Studies show that individuals who make an effort to be understanding and compassionate toward themselves tend to be more successful in meeting their goals than individuals who engage in excessive self-critiquing or destructive self-talk. Basically, positivity begets positivity and that makes sense.
If your best friend was engaging in a self-loathing commentary about how her (perceived) habit of overeating will lead to her dying alone with nothing but the cookie crumbs in her bed to keep her company, you’d roll your eyes. Then, (hopefully) you’d give her some encouraging words that brought her back down to reality.
Why, then, do you not do the same when the voices inside your head claim that you’ll never get that promotion at work because everyone at the last meeting thought your repetitive coughing (due to seasonal allergies) was a purposeful and rude way of interrupting the speaker?
Most likely, you would never dare criticize your child, spouse, or coworker as harshly as you criticize yourself, because you know that it only makes things worse. Why, then, would you allow yourself to criticize yourself so harshly? Could it simply be because negative self-talk is easy to fall back on or that you are simply unaware of or pay little attention to your thinking patterns?

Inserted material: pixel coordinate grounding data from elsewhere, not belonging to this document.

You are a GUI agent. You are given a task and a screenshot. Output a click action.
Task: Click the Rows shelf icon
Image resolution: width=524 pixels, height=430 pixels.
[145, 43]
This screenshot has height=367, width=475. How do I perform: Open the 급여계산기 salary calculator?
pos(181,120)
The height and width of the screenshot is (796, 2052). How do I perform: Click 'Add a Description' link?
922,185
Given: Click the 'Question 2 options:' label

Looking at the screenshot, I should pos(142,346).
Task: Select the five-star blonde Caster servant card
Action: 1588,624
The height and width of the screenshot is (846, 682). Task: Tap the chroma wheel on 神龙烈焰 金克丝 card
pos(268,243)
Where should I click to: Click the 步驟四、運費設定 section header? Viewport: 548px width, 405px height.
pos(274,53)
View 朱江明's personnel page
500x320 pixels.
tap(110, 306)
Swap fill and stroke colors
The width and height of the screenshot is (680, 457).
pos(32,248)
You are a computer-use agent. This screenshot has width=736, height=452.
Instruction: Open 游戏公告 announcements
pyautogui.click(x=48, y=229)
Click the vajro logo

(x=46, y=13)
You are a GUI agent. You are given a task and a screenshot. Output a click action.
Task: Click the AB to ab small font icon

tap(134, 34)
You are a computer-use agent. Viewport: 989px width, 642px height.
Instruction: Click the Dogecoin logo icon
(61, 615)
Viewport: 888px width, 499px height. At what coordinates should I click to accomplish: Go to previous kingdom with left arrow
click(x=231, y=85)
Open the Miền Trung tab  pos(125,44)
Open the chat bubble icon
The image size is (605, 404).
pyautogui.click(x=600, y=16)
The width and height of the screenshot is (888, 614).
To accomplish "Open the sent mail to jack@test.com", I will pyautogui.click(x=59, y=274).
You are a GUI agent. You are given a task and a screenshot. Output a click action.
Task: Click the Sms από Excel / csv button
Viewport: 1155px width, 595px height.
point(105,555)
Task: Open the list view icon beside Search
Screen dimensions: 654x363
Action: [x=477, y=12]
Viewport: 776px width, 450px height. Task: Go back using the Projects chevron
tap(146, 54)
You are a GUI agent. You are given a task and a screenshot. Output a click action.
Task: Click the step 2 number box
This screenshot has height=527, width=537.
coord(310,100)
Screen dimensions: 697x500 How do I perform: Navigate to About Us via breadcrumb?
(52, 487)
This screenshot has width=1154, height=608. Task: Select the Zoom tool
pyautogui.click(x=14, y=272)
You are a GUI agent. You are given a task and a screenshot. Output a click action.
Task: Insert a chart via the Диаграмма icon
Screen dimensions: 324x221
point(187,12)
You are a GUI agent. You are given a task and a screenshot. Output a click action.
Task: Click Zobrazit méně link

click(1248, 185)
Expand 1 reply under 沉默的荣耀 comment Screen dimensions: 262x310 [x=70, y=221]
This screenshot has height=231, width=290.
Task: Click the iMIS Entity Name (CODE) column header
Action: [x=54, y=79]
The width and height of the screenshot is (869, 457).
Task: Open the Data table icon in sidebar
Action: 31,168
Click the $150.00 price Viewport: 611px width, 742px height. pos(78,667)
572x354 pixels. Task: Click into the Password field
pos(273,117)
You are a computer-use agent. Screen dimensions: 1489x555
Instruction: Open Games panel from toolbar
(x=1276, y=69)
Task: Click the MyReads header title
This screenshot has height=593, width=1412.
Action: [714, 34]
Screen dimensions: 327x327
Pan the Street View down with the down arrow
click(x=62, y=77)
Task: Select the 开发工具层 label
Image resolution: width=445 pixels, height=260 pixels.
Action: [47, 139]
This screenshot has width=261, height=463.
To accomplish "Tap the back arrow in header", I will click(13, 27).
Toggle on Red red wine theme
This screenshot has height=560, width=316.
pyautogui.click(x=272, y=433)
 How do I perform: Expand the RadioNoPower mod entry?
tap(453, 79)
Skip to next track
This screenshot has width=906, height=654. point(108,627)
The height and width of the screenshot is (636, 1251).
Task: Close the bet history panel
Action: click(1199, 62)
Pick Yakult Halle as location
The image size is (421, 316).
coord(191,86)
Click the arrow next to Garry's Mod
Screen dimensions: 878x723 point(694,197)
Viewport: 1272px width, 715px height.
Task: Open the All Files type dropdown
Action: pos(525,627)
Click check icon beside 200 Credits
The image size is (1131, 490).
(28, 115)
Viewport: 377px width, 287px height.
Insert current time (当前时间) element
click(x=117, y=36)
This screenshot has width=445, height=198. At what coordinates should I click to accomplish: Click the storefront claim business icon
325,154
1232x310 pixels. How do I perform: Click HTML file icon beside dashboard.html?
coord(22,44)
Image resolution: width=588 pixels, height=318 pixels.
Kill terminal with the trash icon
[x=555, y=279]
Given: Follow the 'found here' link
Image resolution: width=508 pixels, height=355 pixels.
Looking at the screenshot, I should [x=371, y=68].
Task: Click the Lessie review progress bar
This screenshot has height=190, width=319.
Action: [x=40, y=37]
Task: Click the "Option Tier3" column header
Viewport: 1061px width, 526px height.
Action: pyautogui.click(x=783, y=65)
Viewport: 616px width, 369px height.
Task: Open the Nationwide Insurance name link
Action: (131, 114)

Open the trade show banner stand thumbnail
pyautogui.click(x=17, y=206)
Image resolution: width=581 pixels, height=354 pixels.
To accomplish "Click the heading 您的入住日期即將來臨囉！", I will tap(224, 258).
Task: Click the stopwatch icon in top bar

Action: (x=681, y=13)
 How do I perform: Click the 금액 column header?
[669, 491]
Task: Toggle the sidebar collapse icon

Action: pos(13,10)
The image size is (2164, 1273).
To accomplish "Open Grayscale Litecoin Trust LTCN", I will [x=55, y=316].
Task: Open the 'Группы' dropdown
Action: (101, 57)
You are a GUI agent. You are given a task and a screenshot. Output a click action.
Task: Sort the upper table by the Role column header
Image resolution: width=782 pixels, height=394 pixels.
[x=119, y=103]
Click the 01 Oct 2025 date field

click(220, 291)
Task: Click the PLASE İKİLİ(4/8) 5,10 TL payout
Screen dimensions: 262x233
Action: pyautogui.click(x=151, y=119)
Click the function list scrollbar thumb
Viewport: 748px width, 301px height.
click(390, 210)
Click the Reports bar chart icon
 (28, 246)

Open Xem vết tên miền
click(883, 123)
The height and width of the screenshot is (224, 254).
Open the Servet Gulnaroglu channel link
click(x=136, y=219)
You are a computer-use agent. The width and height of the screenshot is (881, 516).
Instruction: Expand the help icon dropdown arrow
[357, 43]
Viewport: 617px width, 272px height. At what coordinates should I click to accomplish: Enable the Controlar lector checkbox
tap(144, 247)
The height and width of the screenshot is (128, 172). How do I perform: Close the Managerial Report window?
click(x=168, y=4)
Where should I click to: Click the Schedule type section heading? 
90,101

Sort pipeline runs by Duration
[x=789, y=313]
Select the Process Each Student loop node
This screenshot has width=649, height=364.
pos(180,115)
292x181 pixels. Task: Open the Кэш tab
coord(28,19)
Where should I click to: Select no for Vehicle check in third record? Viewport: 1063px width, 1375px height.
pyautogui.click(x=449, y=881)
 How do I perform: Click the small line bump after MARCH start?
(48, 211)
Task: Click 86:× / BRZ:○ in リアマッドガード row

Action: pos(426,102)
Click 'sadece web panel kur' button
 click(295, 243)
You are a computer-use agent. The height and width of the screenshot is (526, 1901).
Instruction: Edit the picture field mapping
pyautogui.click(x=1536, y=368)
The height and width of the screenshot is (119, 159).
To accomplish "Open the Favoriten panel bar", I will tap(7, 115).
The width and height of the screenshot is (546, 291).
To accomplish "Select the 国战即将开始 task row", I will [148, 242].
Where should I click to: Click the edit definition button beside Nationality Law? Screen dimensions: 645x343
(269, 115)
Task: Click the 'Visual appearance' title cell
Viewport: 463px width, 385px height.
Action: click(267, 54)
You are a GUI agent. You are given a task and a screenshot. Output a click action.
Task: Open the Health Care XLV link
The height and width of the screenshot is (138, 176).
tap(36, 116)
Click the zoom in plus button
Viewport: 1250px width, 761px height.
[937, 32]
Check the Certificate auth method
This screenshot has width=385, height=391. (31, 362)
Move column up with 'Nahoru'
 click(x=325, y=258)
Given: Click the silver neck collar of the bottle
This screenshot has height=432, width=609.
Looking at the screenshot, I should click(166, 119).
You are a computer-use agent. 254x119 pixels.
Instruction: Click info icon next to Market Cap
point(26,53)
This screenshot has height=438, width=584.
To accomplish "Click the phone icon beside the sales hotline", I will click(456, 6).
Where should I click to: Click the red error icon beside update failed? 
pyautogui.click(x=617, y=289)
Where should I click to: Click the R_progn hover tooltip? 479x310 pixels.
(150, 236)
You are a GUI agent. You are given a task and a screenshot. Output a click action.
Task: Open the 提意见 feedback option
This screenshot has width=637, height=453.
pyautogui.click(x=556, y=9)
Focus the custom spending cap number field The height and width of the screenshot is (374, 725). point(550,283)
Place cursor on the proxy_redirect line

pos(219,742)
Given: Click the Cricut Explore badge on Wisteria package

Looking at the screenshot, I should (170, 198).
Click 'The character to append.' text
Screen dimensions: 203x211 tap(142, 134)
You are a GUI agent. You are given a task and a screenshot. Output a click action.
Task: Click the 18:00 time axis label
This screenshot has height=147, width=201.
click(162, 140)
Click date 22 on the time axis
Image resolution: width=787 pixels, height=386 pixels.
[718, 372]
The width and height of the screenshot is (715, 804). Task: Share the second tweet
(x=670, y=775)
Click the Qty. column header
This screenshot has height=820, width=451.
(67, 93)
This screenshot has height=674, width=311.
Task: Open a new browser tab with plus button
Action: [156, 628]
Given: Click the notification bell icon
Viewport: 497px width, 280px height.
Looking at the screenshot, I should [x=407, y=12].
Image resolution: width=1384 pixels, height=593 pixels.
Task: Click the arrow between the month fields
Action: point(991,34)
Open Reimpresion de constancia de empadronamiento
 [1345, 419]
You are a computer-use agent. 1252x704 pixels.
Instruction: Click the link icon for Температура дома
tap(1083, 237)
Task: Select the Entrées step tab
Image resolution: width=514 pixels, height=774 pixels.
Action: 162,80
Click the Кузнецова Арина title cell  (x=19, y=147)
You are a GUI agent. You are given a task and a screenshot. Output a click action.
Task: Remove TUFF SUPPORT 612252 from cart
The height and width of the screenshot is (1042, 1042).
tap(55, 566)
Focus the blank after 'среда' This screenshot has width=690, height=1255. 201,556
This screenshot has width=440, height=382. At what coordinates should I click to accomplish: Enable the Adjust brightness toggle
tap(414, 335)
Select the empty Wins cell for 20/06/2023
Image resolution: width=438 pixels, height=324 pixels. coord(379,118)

There are four types of negative thinking that can prevent you from engaging in positive self-talk:
When something unfortunate happens, do you automatically assume that it is your fault? If so, you may be engaging in this negative thought pattern.
Think back to your hypothetical best friend (the one who’ll die alone with only cookie crumbs in her bed) and you’ll have an excellent example of this negative thought pattern. Blowing things ‘up’ or ‘out of proportion’ is a surefire way to find yourself overwhelmed and bombarded by negative self-talk.
If you have a tendency to only see things as fantastic or absolutely awful with no in-between, then you might be falling prey to polarizing thought patterns. Newsflash: Success usually falls somewhere in between perfection and failure.
Filtering happens when we skim right past all of the positives and focus in on one or two negatives. It’s difficult to engage in positive self-talk when all you see is the bad stuff.
Being mindful of your thought patterns can serve as a first step to being aware of your self-talk. Once you’re aware of it, you can find ways to modify it for a more peaceful, productive frame of mind.